La création judiciaire des pouvoirs policiers est problématique, et cela, à plusieurs égards. La doctrine des pouvoirs policiers accessoires contrevient à la séparation des pouvoirs et mine la primauté du droit. L’exercice des pouvoirs policiers accessoires engendre également du profilage racial et social et de la discrimination. Malgré l’élargissement des pouvoirs policiers, les tribunaux n’ont pas élargi de façon concurrente la portée des recours civils qui visent à contrer l’inconduite policière. Comment rééquilibrer le rôle de la Cour suprême de manière à favoriser la séparation des pouvoirs, à promouvoir la primauté du droit et à mieux protéger les droits et libertés fondamentaux?

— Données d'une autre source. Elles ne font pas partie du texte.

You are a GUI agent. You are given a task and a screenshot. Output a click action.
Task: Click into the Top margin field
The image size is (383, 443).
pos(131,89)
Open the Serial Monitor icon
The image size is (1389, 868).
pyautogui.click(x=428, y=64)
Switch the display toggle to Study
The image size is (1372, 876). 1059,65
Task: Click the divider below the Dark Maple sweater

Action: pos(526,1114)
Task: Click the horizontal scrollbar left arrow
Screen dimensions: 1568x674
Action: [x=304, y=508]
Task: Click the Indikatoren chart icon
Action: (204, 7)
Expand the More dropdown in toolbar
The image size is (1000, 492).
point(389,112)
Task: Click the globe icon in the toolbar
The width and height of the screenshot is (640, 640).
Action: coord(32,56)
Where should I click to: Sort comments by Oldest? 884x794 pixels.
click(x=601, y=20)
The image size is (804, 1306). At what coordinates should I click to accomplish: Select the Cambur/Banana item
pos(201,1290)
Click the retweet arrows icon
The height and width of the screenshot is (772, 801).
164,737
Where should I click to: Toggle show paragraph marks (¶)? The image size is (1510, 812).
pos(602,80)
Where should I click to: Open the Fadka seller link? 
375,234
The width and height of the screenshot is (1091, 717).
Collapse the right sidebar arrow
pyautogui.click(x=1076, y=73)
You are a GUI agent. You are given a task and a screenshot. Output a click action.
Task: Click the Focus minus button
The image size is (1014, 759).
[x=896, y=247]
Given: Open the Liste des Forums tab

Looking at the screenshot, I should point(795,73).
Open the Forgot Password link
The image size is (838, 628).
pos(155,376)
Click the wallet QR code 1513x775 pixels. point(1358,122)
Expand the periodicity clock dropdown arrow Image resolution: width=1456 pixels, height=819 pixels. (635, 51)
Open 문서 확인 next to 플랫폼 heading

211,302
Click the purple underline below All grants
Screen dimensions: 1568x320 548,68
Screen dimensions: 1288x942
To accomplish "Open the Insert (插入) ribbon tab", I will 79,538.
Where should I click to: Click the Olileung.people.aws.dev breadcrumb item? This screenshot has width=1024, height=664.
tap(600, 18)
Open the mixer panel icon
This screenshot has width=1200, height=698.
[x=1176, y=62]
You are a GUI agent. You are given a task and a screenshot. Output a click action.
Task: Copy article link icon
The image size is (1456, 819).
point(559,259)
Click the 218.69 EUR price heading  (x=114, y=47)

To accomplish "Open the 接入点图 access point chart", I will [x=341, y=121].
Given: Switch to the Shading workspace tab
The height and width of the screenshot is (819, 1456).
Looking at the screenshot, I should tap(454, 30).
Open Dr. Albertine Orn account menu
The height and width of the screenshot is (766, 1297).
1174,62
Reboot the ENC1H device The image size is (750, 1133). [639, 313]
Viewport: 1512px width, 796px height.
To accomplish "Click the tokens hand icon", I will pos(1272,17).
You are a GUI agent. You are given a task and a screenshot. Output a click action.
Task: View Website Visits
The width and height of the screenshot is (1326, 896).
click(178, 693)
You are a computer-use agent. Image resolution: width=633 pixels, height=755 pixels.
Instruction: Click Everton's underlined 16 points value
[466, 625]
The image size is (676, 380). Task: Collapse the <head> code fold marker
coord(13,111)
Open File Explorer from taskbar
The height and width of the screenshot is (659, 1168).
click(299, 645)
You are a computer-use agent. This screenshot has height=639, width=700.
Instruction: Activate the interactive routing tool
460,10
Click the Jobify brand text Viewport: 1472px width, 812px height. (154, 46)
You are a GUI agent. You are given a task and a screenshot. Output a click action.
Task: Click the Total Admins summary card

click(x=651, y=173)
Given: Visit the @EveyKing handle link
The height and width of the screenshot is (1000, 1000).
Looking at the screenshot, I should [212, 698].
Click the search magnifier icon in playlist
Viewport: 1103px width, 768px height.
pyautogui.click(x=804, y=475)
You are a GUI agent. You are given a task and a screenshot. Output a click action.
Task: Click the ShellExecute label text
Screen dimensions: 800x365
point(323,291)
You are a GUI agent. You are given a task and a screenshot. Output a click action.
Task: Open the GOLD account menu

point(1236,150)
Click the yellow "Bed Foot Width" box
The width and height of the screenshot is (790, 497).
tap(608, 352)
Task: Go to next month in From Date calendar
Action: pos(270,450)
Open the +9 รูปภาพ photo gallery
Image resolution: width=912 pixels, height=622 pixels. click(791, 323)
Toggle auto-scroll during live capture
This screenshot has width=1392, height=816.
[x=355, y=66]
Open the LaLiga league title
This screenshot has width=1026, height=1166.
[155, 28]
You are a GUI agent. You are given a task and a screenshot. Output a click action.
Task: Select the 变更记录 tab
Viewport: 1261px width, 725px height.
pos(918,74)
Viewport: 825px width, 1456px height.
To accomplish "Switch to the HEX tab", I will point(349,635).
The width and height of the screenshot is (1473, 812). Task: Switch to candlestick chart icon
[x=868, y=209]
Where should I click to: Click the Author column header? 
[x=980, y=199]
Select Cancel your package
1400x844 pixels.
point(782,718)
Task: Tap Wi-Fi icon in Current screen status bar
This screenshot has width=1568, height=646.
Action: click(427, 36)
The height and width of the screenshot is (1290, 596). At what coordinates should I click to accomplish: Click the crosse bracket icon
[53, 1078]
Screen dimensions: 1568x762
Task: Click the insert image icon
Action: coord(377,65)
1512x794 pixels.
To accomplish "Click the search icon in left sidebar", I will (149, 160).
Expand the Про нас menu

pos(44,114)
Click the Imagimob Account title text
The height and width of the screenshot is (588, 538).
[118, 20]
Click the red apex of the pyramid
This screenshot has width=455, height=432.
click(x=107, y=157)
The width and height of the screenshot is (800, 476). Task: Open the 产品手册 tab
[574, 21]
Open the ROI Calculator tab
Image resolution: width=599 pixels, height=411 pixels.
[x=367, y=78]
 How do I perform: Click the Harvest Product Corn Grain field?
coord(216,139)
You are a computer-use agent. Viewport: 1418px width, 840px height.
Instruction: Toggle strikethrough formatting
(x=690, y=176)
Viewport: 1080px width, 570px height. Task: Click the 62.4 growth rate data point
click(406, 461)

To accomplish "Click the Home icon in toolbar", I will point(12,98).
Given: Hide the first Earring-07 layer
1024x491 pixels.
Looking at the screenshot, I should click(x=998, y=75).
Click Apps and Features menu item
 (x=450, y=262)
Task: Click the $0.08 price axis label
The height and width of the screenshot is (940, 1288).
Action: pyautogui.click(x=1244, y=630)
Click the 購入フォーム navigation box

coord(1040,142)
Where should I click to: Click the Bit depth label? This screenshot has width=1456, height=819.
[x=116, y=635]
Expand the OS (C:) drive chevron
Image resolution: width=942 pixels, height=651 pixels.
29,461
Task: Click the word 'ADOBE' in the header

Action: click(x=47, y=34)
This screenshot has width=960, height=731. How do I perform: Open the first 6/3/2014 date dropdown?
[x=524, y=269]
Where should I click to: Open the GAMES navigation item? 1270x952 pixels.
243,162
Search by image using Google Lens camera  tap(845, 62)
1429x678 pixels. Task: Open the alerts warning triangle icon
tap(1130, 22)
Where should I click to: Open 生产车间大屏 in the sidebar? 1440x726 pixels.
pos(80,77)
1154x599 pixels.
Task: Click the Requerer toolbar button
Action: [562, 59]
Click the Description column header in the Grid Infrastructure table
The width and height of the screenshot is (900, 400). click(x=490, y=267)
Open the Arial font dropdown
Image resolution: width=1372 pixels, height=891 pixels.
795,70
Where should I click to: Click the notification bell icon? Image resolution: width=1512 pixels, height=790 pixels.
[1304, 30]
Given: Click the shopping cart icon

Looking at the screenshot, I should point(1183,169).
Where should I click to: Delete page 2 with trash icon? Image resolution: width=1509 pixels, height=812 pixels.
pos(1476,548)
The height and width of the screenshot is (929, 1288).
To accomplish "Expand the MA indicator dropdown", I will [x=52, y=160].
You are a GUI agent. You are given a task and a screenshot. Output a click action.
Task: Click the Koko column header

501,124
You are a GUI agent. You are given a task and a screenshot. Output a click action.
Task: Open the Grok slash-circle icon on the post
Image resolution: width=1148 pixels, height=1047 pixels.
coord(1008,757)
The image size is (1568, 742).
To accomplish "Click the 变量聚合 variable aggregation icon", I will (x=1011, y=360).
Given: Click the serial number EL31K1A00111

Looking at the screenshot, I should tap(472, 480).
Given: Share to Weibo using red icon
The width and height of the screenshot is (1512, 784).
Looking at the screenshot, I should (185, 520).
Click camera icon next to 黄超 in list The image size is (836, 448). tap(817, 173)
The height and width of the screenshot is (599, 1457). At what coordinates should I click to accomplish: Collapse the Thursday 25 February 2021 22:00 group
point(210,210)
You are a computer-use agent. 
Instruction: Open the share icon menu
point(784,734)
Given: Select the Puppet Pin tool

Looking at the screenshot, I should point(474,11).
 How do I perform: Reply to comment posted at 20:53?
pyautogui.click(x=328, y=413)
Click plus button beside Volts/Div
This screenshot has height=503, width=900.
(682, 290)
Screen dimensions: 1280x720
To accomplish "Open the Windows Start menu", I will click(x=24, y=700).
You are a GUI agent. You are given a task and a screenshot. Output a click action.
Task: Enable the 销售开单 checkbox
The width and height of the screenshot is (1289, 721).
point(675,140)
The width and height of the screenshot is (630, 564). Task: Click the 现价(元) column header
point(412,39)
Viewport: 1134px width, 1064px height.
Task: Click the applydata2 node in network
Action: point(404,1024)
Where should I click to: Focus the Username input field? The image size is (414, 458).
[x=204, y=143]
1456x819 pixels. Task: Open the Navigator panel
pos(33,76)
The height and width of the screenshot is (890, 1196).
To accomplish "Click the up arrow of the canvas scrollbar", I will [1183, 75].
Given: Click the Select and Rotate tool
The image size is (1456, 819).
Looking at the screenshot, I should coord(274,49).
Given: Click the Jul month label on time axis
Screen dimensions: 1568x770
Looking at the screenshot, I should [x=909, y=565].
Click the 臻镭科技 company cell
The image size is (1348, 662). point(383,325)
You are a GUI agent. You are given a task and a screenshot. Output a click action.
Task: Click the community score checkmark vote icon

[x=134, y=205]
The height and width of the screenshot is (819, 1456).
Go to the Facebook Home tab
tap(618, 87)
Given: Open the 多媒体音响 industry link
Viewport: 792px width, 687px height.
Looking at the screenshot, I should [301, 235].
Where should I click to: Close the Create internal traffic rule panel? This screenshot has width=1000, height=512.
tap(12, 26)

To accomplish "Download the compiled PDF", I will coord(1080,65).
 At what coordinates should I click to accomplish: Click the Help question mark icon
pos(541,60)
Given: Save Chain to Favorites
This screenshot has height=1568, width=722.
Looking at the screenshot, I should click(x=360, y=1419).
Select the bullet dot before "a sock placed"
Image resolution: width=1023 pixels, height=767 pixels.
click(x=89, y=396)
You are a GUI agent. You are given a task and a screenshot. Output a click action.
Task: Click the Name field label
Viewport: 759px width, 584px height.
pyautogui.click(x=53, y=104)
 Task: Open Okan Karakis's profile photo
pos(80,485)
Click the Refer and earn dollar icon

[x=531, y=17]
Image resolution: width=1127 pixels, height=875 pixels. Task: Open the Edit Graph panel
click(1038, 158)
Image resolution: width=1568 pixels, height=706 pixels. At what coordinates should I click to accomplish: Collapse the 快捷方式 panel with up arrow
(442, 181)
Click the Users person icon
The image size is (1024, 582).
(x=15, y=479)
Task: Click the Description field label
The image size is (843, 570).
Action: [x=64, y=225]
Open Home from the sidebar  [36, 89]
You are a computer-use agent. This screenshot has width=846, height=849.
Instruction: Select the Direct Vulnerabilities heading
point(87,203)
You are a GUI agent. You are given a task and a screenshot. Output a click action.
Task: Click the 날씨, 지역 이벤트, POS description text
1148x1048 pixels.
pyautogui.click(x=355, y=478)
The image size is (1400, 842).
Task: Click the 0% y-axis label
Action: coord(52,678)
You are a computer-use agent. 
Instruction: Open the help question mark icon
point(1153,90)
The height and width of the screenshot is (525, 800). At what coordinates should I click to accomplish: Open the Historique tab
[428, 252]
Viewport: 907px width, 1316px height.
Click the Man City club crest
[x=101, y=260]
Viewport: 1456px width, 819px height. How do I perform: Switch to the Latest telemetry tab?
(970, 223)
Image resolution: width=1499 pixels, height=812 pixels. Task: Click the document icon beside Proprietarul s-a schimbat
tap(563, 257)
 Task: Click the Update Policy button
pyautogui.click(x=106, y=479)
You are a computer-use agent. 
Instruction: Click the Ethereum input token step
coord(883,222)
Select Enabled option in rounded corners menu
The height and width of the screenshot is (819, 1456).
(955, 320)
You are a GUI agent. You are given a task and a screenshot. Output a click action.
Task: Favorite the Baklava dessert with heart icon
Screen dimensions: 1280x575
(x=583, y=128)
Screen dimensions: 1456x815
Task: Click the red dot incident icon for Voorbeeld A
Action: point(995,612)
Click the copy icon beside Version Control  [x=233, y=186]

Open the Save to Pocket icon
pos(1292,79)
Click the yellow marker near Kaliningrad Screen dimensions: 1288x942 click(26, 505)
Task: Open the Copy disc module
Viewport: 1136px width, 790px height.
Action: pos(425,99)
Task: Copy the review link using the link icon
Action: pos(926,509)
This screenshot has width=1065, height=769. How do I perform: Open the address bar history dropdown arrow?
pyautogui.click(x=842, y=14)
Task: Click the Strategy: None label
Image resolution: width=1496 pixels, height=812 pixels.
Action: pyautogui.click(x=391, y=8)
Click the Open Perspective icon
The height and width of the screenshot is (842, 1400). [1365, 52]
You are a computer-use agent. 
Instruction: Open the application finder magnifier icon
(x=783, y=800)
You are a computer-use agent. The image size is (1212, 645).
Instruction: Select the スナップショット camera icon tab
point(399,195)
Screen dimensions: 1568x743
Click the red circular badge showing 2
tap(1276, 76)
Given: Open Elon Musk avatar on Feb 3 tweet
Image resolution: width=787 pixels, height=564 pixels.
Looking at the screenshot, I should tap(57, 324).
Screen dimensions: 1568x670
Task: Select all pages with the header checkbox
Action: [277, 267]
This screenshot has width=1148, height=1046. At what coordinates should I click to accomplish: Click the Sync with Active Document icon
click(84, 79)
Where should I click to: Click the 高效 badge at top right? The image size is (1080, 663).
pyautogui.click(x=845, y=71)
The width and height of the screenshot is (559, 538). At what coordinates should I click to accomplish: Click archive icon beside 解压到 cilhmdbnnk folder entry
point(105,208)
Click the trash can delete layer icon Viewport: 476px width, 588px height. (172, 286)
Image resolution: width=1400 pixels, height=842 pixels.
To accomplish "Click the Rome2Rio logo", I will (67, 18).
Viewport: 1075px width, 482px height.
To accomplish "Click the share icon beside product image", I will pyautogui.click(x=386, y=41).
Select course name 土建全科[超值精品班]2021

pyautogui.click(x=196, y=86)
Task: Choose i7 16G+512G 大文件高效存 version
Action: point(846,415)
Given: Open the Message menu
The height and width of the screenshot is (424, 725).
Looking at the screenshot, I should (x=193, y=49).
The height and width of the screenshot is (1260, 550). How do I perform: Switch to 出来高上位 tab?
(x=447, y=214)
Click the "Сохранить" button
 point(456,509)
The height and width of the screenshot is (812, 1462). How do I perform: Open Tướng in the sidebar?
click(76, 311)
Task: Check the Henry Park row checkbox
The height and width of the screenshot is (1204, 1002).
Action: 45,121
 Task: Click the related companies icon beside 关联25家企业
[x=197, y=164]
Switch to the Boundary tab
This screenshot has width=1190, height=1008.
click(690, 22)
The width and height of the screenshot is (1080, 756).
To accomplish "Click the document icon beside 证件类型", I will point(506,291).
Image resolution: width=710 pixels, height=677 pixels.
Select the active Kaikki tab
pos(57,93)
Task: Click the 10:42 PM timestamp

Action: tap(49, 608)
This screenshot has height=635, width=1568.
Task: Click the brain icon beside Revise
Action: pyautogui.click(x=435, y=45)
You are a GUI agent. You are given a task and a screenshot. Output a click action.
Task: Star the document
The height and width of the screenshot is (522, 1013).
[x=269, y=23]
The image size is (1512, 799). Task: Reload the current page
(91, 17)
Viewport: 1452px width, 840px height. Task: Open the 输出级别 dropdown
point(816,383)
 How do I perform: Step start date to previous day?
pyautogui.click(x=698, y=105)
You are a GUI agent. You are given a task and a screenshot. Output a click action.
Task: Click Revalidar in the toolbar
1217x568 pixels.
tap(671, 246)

Cet article démontre comment la doctrine des pouvoirs policiers accessoires a transformé le rôle de la Cour suprême en matière de procédure criminelle, notamment, de protecteur des droits fondamentaux à créateur de pouvoirs policiers qui portent atteinte à ces droits. L’article explique comment la Cour suprême pourrait rééquilibrer le rôle des trois branches du gouvernement en procédure criminelle et réorienter les tribunaux vers leur fonction primordiale de protecteurs des droits fondamentaux dans ce domaine du droit. La dernière partie de l’article propose quatre solutions pour atteindre ces objectifs de manière à mieux respecter la séparation des pouvoirs, la primauté de droit et les droits et libertés.
EN :
During the last two decades, the Supreme Court of Canada created and authorized new police powers that are exercised routinely. For example, the Court authorized police officers to stop motor vehicles at random, detain individuals for investigative purposes, and carry out preventive frisk searches on people. The Court stated that judges can use the “ancillary powers doctrine” to create new police powers that fill legislative gaps.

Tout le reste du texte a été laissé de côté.